Il revint auprès de la jeune fille. — Mais où donc se trouve-t-il que je le voie et lui parle ?

— Le voici qui entre, dit Hermine.

Effectivement, en entrant, Jean Renousse reconnut M. St.-Aubin.

— M. St. Aubin !

— Jean Renousse !

Telles furent les seules paroles qu’ils purent dire, et ils tombèrent dans les bras l’un de l’autre.

Alors Jean Renousse poussa la jeune fille vers M. St.-Aubin en s’écriant : « Chère enfant, embrasse ton père. » En entendant ces paroles, celui-ci sentit comme un océan de joie et de bonheur, depuis longtems inconnu, l’inonder tout entier ; et chancelant comme un homme ivre, il alla s’affaisser dans un fauteuil qu’on lui présenta.

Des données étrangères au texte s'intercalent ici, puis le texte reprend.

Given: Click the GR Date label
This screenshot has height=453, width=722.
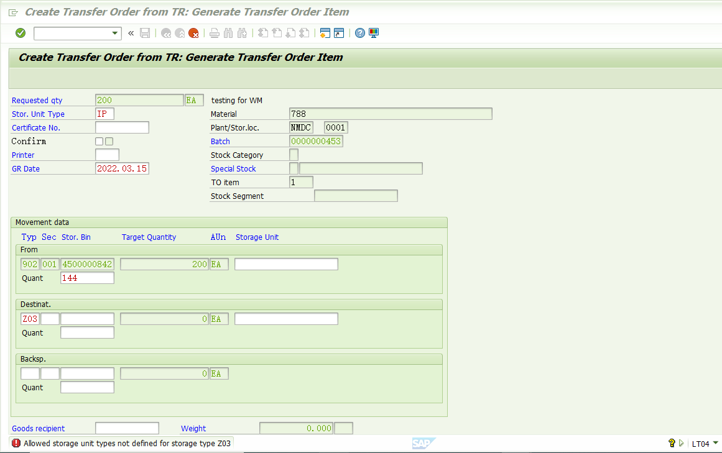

Mais rarement les secousses de la joie inespérée, qu’on éprouve soudainement, produisent de fâcheux résultats ; aussi, grâce aux soins qu’on lui prodigua, fut-il bientôt remis.

En ouvrant les yeux, il vit tout autour de lui les figures de ces bons sauvages inondées de larmes, et il sentit sur ses joues les baisers brûlants de son enfant. Enfin aux pleurs succédèrent la joie et le bonheur. Toute la petite tribu qui avait adopté Hermine comme une des leurs, qui lui avait montré toute espèce de bontés et de prévenances, fut invitée à une grande fête. Après le repas, M. St.-Aubin distribua à chacun des hommes et des femmes de riches présents ; de sorte que, outre la satisfaction d’avoir fait une bonne action, ils partirent enchantés de la munificence de leur hôte. Jean Renousse et sa femme ne purent se décider à abandonner leur enfant. Désormais, d’ailleurs, leur place était marquée pour toujours à côté de M. St.-Aubin et d’Hermine.